5 Operational Bottlenecks Agentic AI Can Eliminate to Speed Up Clinical Trials
If you have managed a clinical trial, you know the feeling: everything seems under control, and then suddenly it’s not. A wave of queries hits your inbox. Data review meetings stretch into three-hour marathons. Your monitoring team is drowning in spreadsheets. And somewhere, a critical protocol deviation sits unnoticed in a site’s source documents.
These are not isolated incidents. They’re predictable bottlenecks that slow down clinical trial workflows across the industry. The frustrating part? Most of these delays aren’t caused by complexity – they’re caused by volume. Too much data, too many manual checks, and not enough time to handle it all.

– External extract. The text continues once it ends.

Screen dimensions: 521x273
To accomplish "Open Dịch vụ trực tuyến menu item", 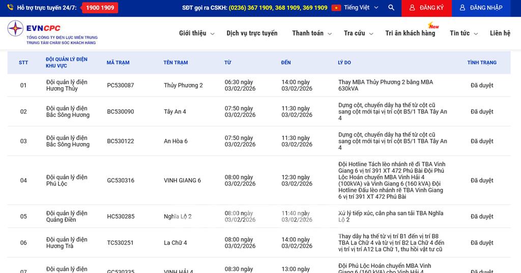I will [x=252, y=33].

Agentic AI is emerging as one solution to these workflow challenges. The technology handles routine, repetitive tasks while clinical teams focus on decision-making and oversight. This article outlines five operational bottlenecks frequently encountered in clinical trials and the role agent-driven systems can play in reducing them.
For many clinical data teams, the real struggle isn’t following protocols – it’s managing the constant flood of queries. Day after day, you’re buried in missing values, inconsistent dates, and data discrepancies. Each one demands manual review, slowing everything down. This data review burden impacts every stage of the trial lifecycle.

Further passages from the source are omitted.